Why do some people carry Staphylococcus aureus bacteria in their noses and others don’t?
Scientists at the University of Tübingen in Germany asked this question, and they found that people without Staphylococcus Aureus (about 70% of the population) have a different bacteria — Staphylococcus lugdunensis — in their noses that kills staph and MRSA.
This antibiotic could someday add to the arsenal of weapons that help people with CF.
Here are more details from the news report on NPR. For the full report, click here.
“…the researchers pitted 90 different human nasal bacteria in one-on-one battles with S. aureus in the lab. Indeed, one of these bacteria — Staphylococcus lugdunensis — prevented the dangerous pathogen from growing.
They then studied the arsenal of chemicals that S. lugdunensis produces until they found one that stops S. aureus in its tracks – a new antibiotic that they named lugdunin.
Follow-up work confirmed that lugdunin can treat S. aureus skin infections in mice, and limit the spread of S. aureus in a rat’s nose.
Lugdunin may already be keeping S. aureus out of our noses. In a group of 187 hospitalized people, the same scientists found S. aureus in the noses of just 5.9 percent of people who also harbored the lugdunin-producing bacteria, but 34.7 percent of those who didn’t.”

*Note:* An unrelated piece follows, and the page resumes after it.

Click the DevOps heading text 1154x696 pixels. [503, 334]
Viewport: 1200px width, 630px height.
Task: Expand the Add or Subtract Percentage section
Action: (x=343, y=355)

These words (emphasis added) are from the abstract of the original article in the journal Nature. For the entire article, click here:
We show that nasal Staphylococcus lugdunensis strains produce lugdunin, a novel thiazolidine-containing cyclic peptide antibiotic that prohibits colonization by S. aureus, and a rare example of a non-ribosomally synthesized bioactive compound from human-associated bacteria. Lugdunin is bactericidal against major pathogens, effective in animal models, and not prone to causing development of resistance in S. aureus. Notably, human nasal colonization by S. lugdunensis was associated with a significantly reduced S. aureus carriage rate, suggesting that lugdunin or lugdunin-producing commensal bacteria could be valuable for preventing staphylococcal infections. Moreover, human microbiota should be considered as a source for new antibiotics.